Письмо выпадает из моих рук на пол, увлекая с собой мое сердце. Арон думает обо мне и королевстве, а я думаю только о Люсьене…
Вина перестала шептать. Она ревет у меня в ушах, как море в середине зимы.
Летия приходит помочь мне раздеться, но я ее прогоняю. Я распахиваю смежные двери своих комнат и, пока луна поднимается все выше, я прохаживаюсь по ним снова и снова в надежде, что если буду думать достаточно долго, то найду другое решение, отличное от того, которое мне предлагает моя совесть.
И, конечно же, не нахожу.
Арон достаточно страдал последние годы. Даже если его рассуждения неверны, даже если он слишком заботится о том, что может подумать наше дворянство, в конце концов я признаю правду. Я не могу быть той, кто заставит его еще больше страдать.
Я жду, пока в Цитадели воцарится тишина, прежде чем покинуть королевские покои, отпуская стражников, которые должны были сопровождать меня. В последний раз я заходила в комнату Люсьена, когда мне пришлось сказать ему, что мы с Ароном женаты и не можем быть вместе. Я с трудом могу поверить, что иду туда сегодня вечером, чтобы сказать ему то же самое снова.
Когда я тихонько стучу, я почти надеюсь, что он уже спит. Но дверь открывается, и появляется Люсьен. Его темные волосы растрепаны, на нем только брюки – ни рубашки, ни ботинок, глаза широко раскрыты от удивления. Он хватает меня за руку и втягивает внутрь.
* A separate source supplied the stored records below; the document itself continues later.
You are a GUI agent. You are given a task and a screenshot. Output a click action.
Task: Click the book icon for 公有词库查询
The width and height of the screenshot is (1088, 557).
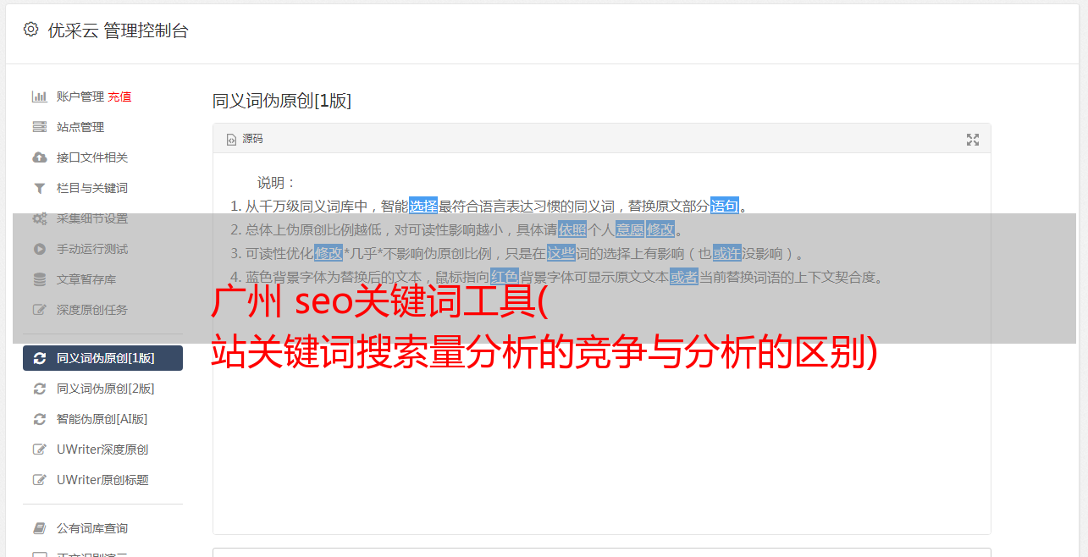39,528
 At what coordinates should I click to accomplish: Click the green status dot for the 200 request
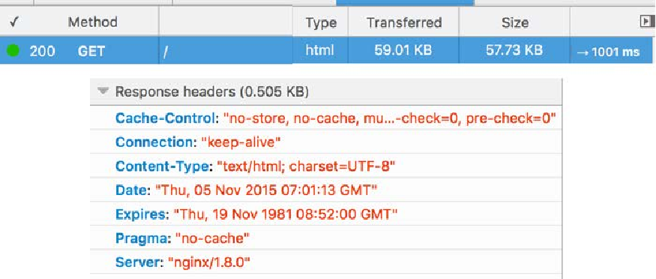point(13,50)
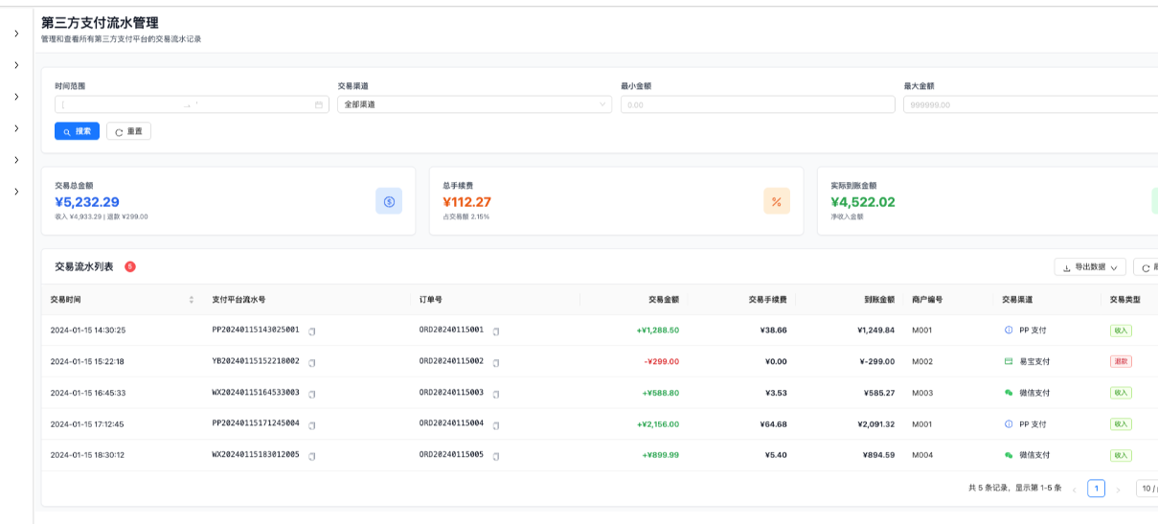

– Адерин, – он улыбается мне. – Что вы здесь делаете? Не то чтобы я не рад видеть вас, миледи, – он целует мою ладонь и внутреннюю сторону запястья, и мой желудок переворачивается, – но я думал, что мы попытаемся сохранить это в секрете. Я как раз собирался ехать в наш домик…
Это объясняет его лаконичность в одежде. Наверное, он собирался выпрыгнуть из окна своей комнаты и преобразиться при падении; я уже видела, как он это делал, и не сомневаюсь в его мастерстве.
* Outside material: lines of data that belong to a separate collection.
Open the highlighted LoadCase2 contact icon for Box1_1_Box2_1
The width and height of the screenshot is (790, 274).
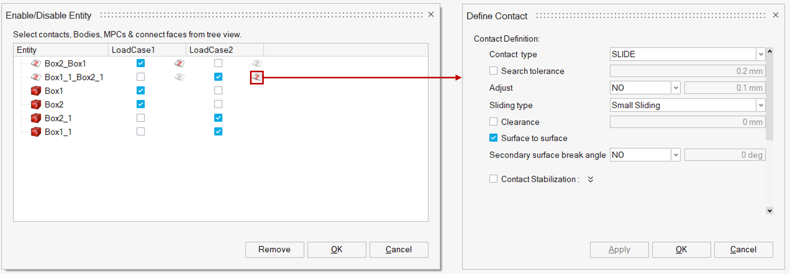257,77
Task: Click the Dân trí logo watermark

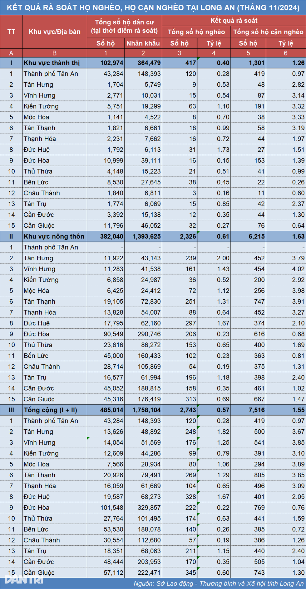Action: [24, 580]
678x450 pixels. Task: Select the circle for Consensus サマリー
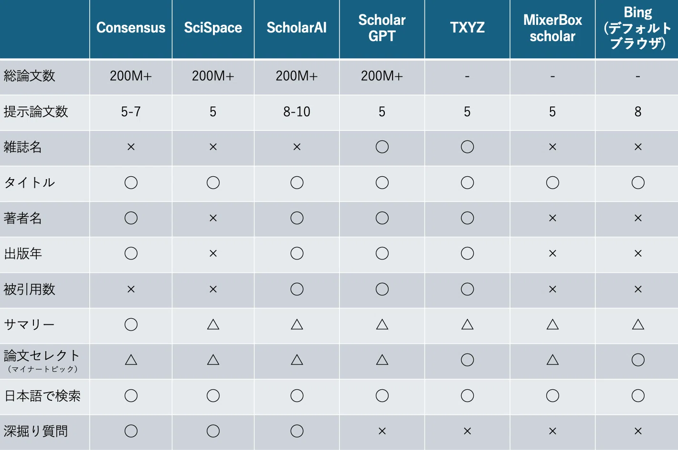tap(131, 325)
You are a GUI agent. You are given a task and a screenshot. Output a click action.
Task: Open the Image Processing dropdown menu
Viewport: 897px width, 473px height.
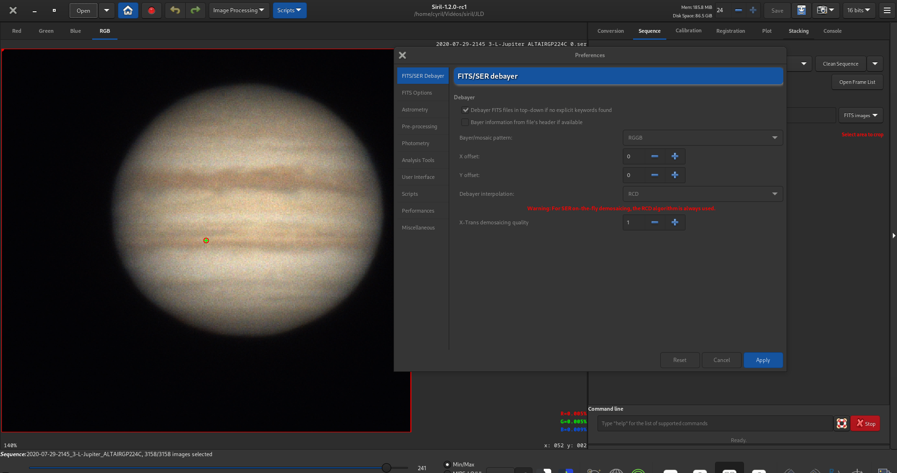click(x=239, y=10)
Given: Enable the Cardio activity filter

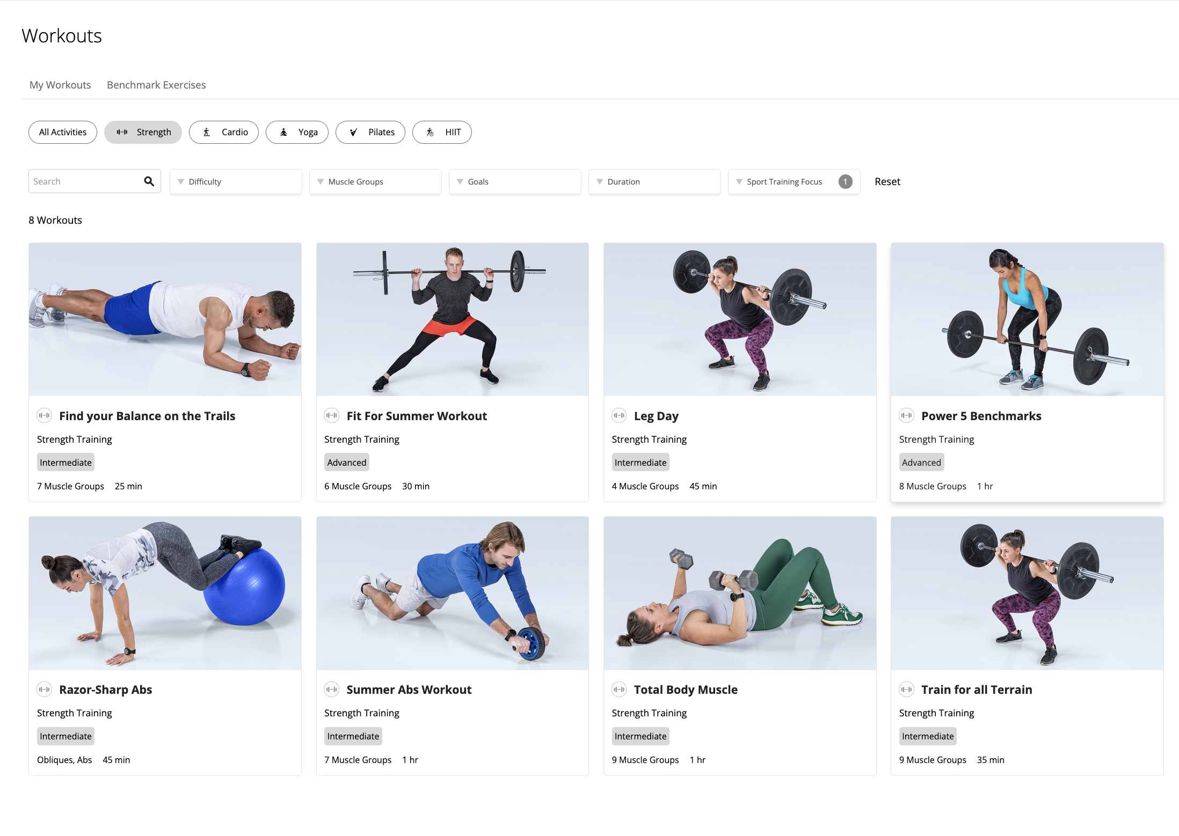Looking at the screenshot, I should (223, 132).
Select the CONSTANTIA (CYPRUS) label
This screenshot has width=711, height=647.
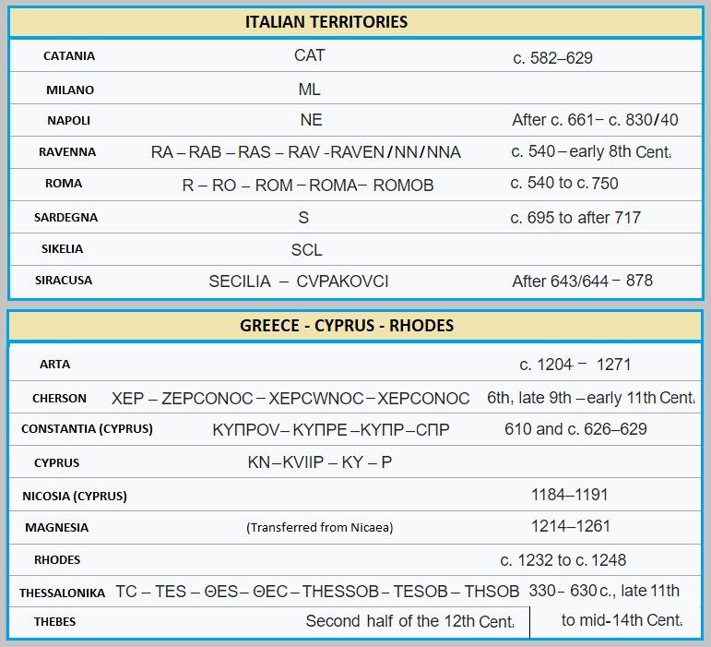(x=87, y=429)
Он протягивает мне письмо.
– Я собирался попросить Синсела доставить это вам утром.
Я быстро просматриваю содержимое – в записке говорится, что он уехал и предлагает встретиться с ним в домике через два дня – в День красных огоньков – и провести день вместе. Мое сердце бешено колотится, когда меня обдает жаром. Я так сильно хочу сказать «да».
Люсьен ходит по своей комнате, роется в грудах книг и одежды – он определенно самый неопрятный человек, которого я знаю, – собирая кожаную сумку.
– Я уже пару раз был в домике и взял кое-какие припасы. Пытался сделать его комфортнее, – он смотрит на меня, и я удивляюсь слабому румянцу, который расцвел на его щеках. – Там, конечно, есть колодец, очаг и кровать, но больше ничего. Надеюсь, вы не будете разочарованы.
Я сминаю его записку в кулаке. Я должна сказать ему. И это должно произойти сейчас.
– Люсьен… – я с трудом выговариваю это слово – я почти шепчу. Но кое-что в моем тоне, полагаю, говорит достаточно. Люсьен останавливается и смотрит на меня, краска отливает от его лица. Долгое мгновение мы молчим.
– Но вы сказали… вы сказали, что мы найдем способ. Вы согласились с тем, что мы можем быть вместе. Что мы должны быть вместе.
– Я знаю, – я хочу обнять его, поцелуями прогнать боль из его глаз. Но я не могу пошевелиться. – Я знаю, что сказала. И я не шутила. Но теперь дело дошло до этого… Я… Я не могу так обидеть Арона. Я не могу быть по-настоящему счастлива с вами, если это заставит его страдать. Мне очень жаль.
При упоминании имени Арона Люсьен рычит и сметает с кровати кожаную сумку и ее содержимое.
– Будь проклят Арон. Он сделал это с нами. Ему нет дела до боли, которую он причинил. И все же вы говорите, что не хотите причинить ему боль? – он отрицательно качает головой. – Подумайте, Адерин, мы заслуживаем счастья. А Арон даже не узнает…
– Но я буду знать. Даже если он никогда не узнает, как я могу смотреть ему в глаза? Как я могу знать, что он лишает себя счастья из-за клятв, которые мы дали, а я за его спиной высмеиваю те же самые клятвы? – я смахиваю слезу, которая ползет по моей щеке. – Это неправильно, Люсьен. Я люблю вас. Я всегда буду любить вас. Но я не могу жить во лжи. Неужели вы не понимаете? В конце концов это уничтожит нас.